Directions for this task
As the output, give exactly the lines that run from the one with "Select the Money tab" through the end of the records below, and omit pictures.

════════════════════

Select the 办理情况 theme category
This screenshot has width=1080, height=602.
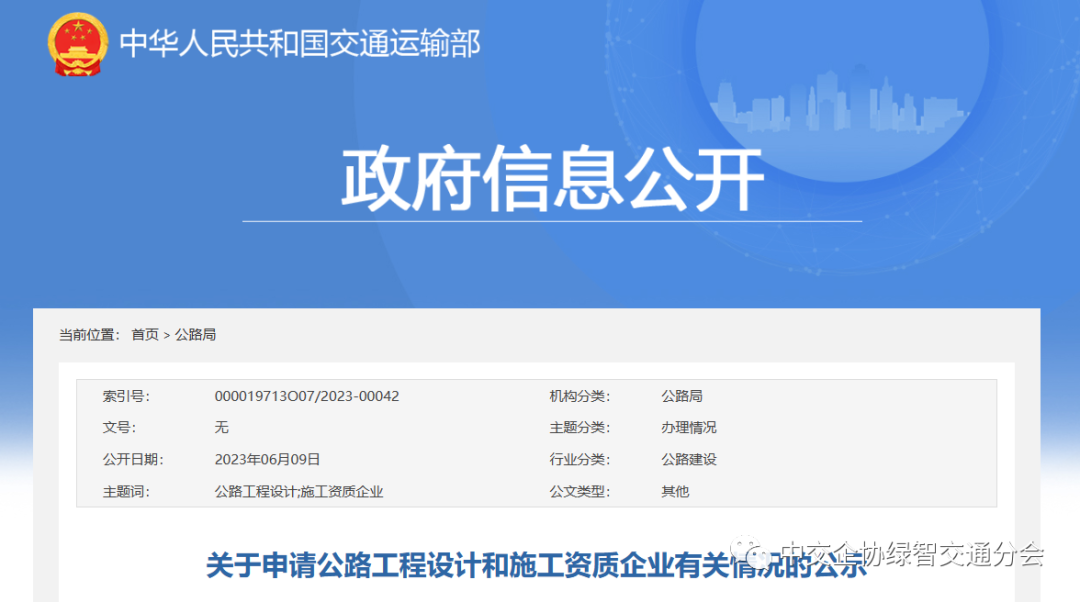pos(688,428)
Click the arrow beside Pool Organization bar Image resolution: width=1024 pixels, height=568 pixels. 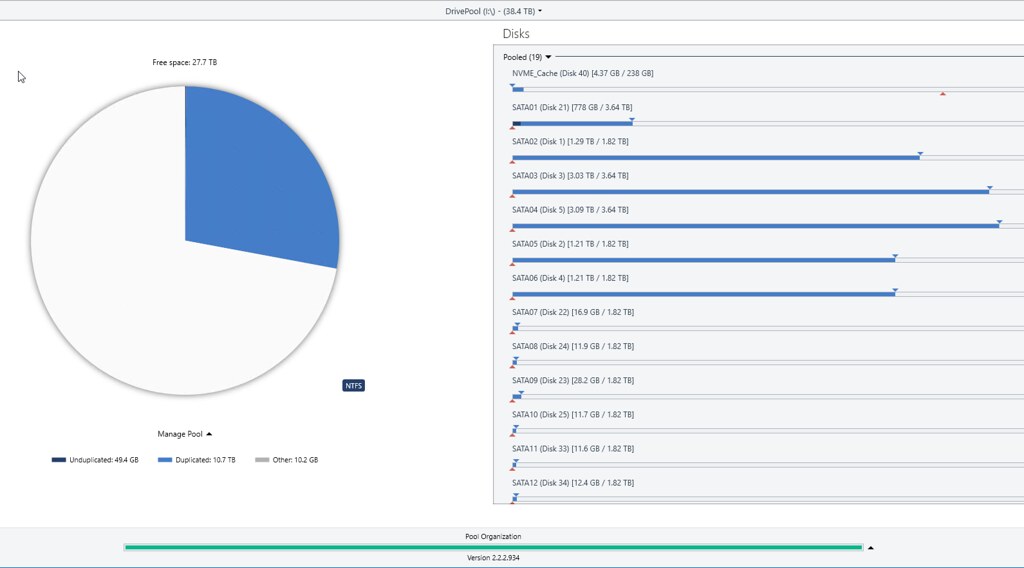point(871,548)
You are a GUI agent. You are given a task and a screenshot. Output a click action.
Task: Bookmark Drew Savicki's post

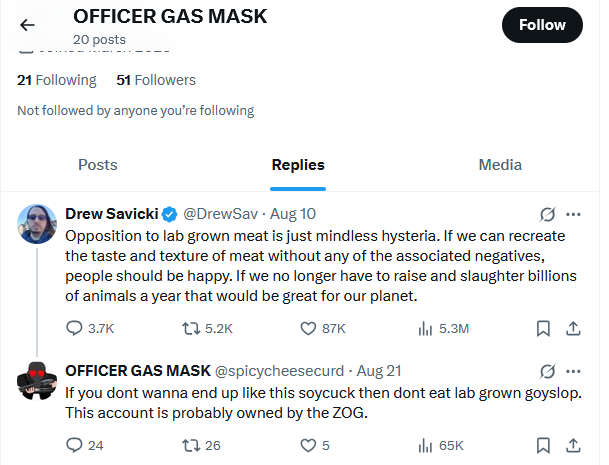point(543,328)
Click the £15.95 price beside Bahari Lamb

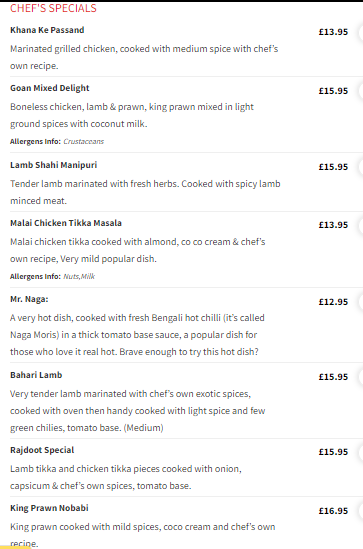[333, 377]

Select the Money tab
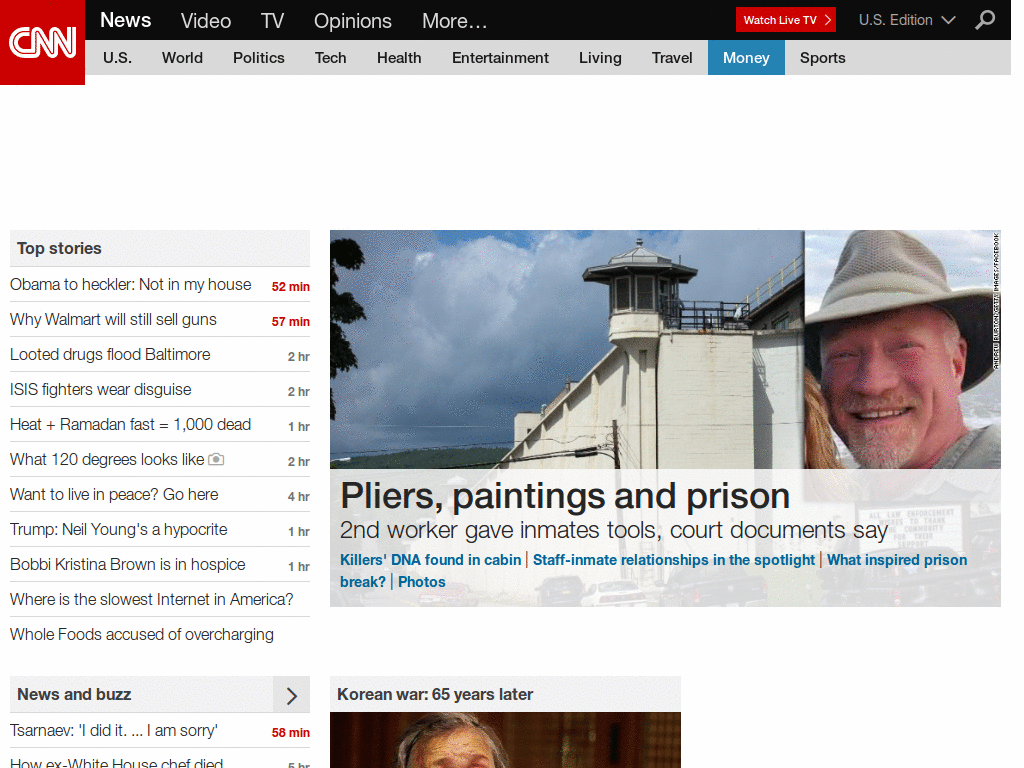pyautogui.click(x=746, y=58)
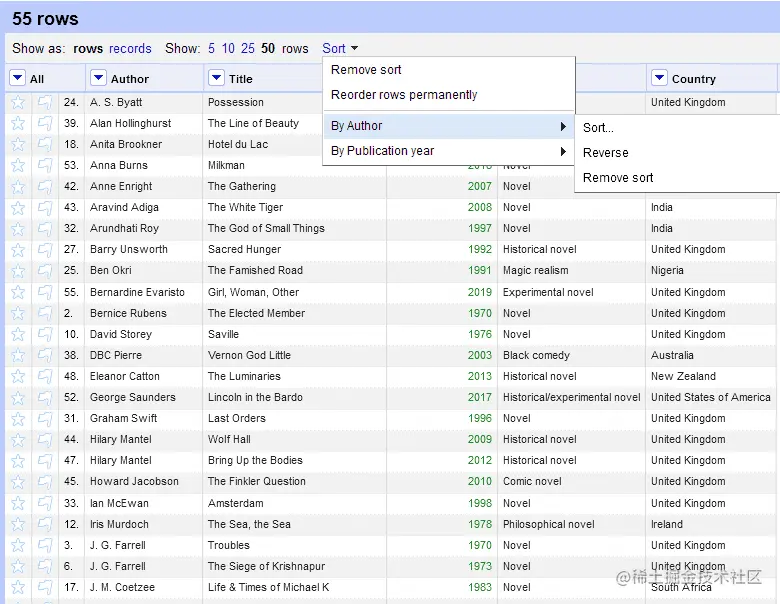Open the Author column dropdown menu
The height and width of the screenshot is (604, 780).
[x=98, y=78]
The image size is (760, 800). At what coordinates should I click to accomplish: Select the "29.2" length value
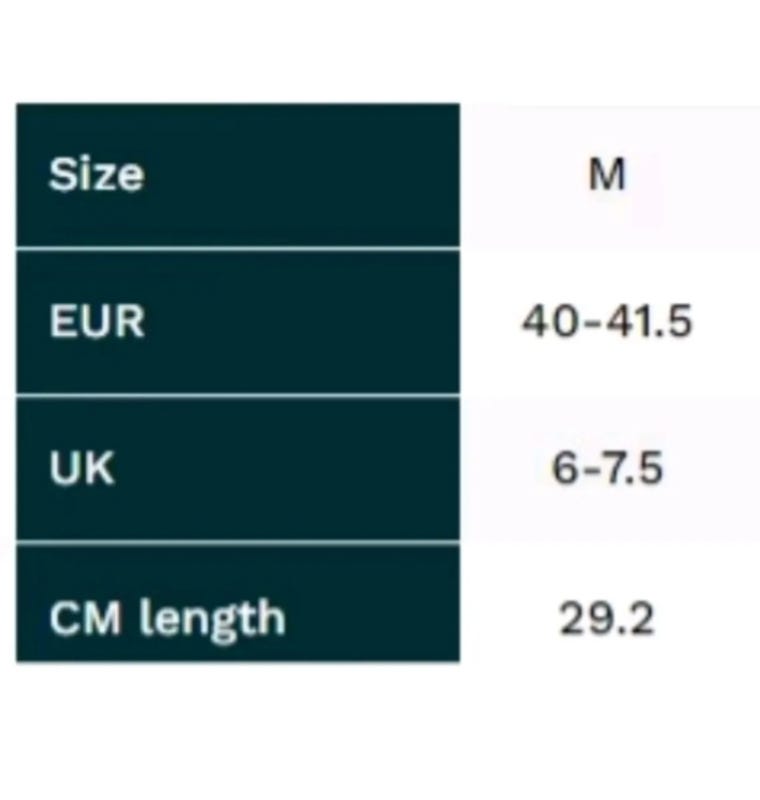(x=607, y=618)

════════════════════

Solution to the exercise
Select the Money tab
pyautogui.click(x=746, y=58)
Open the Author column dropdown menu
The height and width of the screenshot is (604, 780).
[x=98, y=78]
The image size is (760, 800). At what coordinates should I click to accomplish: Select the "29.2" length value
(x=607, y=618)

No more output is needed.